According to the state's attorney's report, when Adam was in fifth grade he said that he "did not think highly of himself and believed that everyone else in the world deserved more than he did." That year, Adam and another boy wrote a story called "The Big Book of Granny," in which an old woman with a gun in her cane kills wantonly. In the third chapter, Granny and her son want to taxidermy a boy for their mantelpiece. In another chapter, a character called Dora the Berserker says, "I like hurting people. . . . Especially children." Adam tried to sell copies of the book at school and got in trouble.
"It was crystal clear something was wrong," Lanza said. "The social awkwardness, the uncomfortable anxiety, unable to sleep, stress, unable to concentrate, having a hard time learning, the awkward walk, reduced eye contact. You could see the changes occurring."
Adam was diagnosed with Asperger's syndrome at age 13; by eighth grade, he was being homeschooled by his mother, Nancy. "Why do you need friends?" Lanza remembers Adam asking after he met with the tech club at Newtown High School a few years later.
In September 2010, Lanza saw his son for the last time. "He does not want to see you. I have been trying to reason with him to no avail. I don't know what to do," Nancy wrote in an email.
"I was hurt," Lanza told Solomon. "I never expected that I would never talk to him again. I thought it was a matter of when."

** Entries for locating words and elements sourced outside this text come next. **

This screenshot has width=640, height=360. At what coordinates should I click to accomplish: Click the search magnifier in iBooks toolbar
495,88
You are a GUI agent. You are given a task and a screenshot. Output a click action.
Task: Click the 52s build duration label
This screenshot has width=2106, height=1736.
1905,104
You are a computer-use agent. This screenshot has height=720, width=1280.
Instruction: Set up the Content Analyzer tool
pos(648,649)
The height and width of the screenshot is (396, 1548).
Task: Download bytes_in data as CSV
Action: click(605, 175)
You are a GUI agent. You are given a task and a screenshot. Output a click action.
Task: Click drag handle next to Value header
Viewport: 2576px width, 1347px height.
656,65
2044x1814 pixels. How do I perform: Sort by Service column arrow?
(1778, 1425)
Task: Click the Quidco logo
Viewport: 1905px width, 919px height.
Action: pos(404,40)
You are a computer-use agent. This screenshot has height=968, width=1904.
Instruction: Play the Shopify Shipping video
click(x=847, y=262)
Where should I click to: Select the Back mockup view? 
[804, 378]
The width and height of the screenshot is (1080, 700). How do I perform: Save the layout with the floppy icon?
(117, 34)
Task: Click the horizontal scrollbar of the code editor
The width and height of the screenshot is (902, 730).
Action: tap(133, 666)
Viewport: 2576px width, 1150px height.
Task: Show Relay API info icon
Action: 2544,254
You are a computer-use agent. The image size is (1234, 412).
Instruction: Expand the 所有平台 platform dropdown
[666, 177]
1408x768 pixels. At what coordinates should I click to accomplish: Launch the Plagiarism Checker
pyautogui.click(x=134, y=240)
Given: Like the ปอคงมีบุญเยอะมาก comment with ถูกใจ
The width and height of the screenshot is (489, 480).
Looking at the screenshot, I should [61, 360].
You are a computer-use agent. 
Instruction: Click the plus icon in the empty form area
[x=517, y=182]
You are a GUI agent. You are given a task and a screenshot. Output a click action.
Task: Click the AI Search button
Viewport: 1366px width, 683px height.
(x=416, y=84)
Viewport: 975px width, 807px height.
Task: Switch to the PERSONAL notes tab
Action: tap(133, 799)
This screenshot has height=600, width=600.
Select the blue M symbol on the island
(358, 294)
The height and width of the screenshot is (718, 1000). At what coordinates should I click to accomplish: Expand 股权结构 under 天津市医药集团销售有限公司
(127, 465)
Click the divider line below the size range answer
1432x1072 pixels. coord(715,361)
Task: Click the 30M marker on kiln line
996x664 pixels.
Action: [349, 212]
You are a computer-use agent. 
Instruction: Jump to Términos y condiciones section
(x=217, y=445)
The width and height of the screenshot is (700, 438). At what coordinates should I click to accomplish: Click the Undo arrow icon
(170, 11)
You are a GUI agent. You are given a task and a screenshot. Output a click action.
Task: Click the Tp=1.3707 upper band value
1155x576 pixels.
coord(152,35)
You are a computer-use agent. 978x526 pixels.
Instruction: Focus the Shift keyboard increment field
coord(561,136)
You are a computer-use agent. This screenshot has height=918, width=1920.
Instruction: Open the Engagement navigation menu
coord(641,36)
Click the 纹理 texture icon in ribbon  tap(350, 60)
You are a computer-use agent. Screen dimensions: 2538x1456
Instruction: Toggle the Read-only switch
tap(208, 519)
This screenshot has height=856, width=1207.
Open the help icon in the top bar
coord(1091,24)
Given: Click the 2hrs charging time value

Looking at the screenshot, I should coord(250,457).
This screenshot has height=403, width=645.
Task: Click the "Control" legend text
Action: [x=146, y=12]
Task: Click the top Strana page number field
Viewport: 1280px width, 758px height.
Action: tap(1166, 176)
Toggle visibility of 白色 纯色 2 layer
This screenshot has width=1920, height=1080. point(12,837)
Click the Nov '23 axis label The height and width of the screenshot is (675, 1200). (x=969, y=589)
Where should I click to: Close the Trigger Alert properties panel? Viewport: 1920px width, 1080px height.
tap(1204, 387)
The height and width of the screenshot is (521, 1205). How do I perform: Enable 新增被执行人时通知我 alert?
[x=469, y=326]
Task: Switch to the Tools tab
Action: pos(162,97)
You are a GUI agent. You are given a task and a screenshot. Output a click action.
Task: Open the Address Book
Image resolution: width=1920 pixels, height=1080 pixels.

When news of the shooting broke, Lanza was at work. From the New Yorker:
Shocked by the developing news, Peter said, "Both my kids went to that school," and went back to his office. Then news reports mentioned that a twenty- and a twenty-four-year-old were involved (the ages of his two sons) and that the shooter had attended the school. Unable to get any work done, he drove home to watch the coverage. A reporter was waiting in his driveway, and told him that somebody at his house was involved in the shootings. Peter closed the door, turned on the TV, and saw that CNN was identifying Ryan as the shooter. But he knew better, and called Shelley at work. She told me, "Peter said, 'It's Peter. I think it's Adam.' I didn't recognize his voice. And he just said it again: 'It's Peter, it's Peter, it's Adam.' And I still didn't understand him. And he said, 'I think it's Adam, it's Adam.' When it hit me, I screamed and started shaking violently."
Eventually, Lanza realized Adam would've killed him, too. "With hindsight, I know Adam would have killed me in a heartbeat, if he'd had the chance. I don't question that for a minute. The reason he shot Nancy four times was one for each of us: one for Nancy; one for him; one for Ryan; one for me."
Now, Lanza says, he wishes Adam had never been born.
"That didn't come right away," he told Solomon. "That's not a natural thing, when you're thinking about your kid. But, God, there's no question. There can only be one conclusion, when you finally get there. That's fairly recent, too, but that's totally where I am."
In the past year, he's met with the families of two of Adam's victims. "It's gut-wrenching," he said. "A victim's family member told me that they forgave Adam after we spent three hours talking. I didn't even know how to respond. A person that lost their son, their only son."